What you should do: The reply should give back every entry exactly as written.
[[ Source data open ]]
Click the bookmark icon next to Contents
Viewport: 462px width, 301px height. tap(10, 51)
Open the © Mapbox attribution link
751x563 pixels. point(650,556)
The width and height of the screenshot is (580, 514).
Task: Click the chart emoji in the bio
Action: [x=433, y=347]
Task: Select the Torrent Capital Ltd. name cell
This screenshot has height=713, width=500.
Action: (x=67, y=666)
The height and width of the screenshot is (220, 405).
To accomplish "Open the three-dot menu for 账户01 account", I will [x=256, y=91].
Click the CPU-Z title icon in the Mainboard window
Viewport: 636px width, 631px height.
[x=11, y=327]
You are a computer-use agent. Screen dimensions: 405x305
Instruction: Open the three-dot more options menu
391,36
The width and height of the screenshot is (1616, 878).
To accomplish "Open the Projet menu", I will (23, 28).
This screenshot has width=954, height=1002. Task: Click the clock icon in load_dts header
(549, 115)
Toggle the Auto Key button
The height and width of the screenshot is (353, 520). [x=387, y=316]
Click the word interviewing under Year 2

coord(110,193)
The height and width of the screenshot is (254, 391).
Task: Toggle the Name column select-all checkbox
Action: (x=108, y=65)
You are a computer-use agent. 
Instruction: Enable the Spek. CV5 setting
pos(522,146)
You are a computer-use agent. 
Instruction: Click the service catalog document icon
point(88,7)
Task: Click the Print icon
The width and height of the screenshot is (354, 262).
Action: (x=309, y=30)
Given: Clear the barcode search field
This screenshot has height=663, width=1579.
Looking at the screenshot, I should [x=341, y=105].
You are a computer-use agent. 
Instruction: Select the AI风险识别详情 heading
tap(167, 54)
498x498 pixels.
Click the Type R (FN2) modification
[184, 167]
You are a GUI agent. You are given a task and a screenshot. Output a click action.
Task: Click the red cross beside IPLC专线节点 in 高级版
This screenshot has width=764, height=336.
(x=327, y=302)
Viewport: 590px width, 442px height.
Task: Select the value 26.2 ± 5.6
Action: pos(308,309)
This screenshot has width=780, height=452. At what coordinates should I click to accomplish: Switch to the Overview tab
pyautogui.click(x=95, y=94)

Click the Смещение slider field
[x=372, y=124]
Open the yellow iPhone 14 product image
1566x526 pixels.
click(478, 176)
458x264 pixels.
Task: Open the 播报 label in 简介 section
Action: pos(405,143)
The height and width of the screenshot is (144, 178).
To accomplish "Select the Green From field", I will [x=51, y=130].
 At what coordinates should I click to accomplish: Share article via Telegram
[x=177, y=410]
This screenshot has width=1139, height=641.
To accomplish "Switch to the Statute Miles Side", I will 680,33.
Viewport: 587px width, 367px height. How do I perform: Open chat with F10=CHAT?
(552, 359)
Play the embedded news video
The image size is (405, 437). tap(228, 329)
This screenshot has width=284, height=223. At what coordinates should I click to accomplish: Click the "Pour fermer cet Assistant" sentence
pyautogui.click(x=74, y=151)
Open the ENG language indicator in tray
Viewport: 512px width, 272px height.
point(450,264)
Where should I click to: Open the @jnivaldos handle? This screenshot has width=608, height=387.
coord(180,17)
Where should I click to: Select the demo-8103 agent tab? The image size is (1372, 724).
[[ Source data closed ]]
Task answer:
Click the bookmark icon next to Contents
Viewport: 462px width, 301px height. tap(10, 51)
Open the © Mapbox attribution link
751x563 pixels. point(650,556)
The width and height of the screenshot is (580, 514).
Task: Click the chart emoji in the bio
Action: [x=433, y=347]
Task: Select the Torrent Capital Ltd. name cell
This screenshot has height=713, width=500.
Action: (x=67, y=666)
The height and width of the screenshot is (220, 405).
To accomplish "Open the three-dot menu for 账户01 account", I will [x=256, y=91].
Click the CPU-Z title icon in the Mainboard window
Viewport: 636px width, 631px height.
[x=11, y=327]
You are a computer-use agent. Screen dimensions: 405x305
Instruction: Open the three-dot more options menu
391,36
The width and height of the screenshot is (1616, 878).
To accomplish "Open the Projet menu", I will (23, 28).
This screenshot has width=954, height=1002. Task: Click the clock icon in load_dts header
(549, 115)
Toggle the Auto Key button
The height and width of the screenshot is (353, 520). [x=387, y=316]
Click the word interviewing under Year 2

coord(110,193)
The height and width of the screenshot is (254, 391).
Task: Toggle the Name column select-all checkbox
Action: (x=108, y=65)
You are a computer-use agent. 
Instruction: Enable the Spek. CV5 setting
pos(522,146)
You are a computer-use agent. 
Instruction: Click the service catalog document icon
point(88,7)
Task: Click the Print icon
The width and height of the screenshot is (354, 262).
Action: (x=309, y=30)
Given: Clear the barcode search field
This screenshot has height=663, width=1579.
Looking at the screenshot, I should [x=341, y=105].
You are a computer-use agent. 
Instruction: Select the AI风险识别详情 heading
tap(167, 54)
498x498 pixels.
Click the Type R (FN2) modification
[184, 167]
You are a GUI agent. You are given a task and a screenshot. Output a click action.
Task: Click the red cross beside IPLC专线节点 in 高级版
This screenshot has width=764, height=336.
(x=327, y=302)
Viewport: 590px width, 442px height.
Task: Select the value 26.2 ± 5.6
Action: pos(308,309)
This screenshot has width=780, height=452. At what coordinates should I click to accomplish: Switch to the Overview tab
pyautogui.click(x=95, y=94)

Click the Смещение slider field
[x=372, y=124]
Open the yellow iPhone 14 product image
1566x526 pixels.
click(478, 176)
458x264 pixels.
Task: Open the 播报 label in 简介 section
Action: pos(405,143)
The height and width of the screenshot is (144, 178).
To accomplish "Select the Green From field", I will [x=51, y=130].
 At what coordinates should I click to accomplish: Share article via Telegram
[x=177, y=410]
This screenshot has width=1139, height=641.
To accomplish "Switch to the Statute Miles Side", I will 680,33.
Viewport: 587px width, 367px height. How do I perform: Open chat with F10=CHAT?
(552, 359)
Play the embedded news video
The image size is (405, 437). tap(228, 329)
This screenshot has width=284, height=223. At what coordinates should I click to accomplish: Click the "Pour fermer cet Assistant" sentence
pyautogui.click(x=74, y=151)
Open the ENG language indicator in tray
Viewport: 512px width, 272px height.
point(450,264)
Where should I click to: Open the @jnivaldos handle? This screenshot has width=608, height=387.
coord(180,17)
Where should I click to: Select the demo-8103 agent tab? The image size is (1372, 724).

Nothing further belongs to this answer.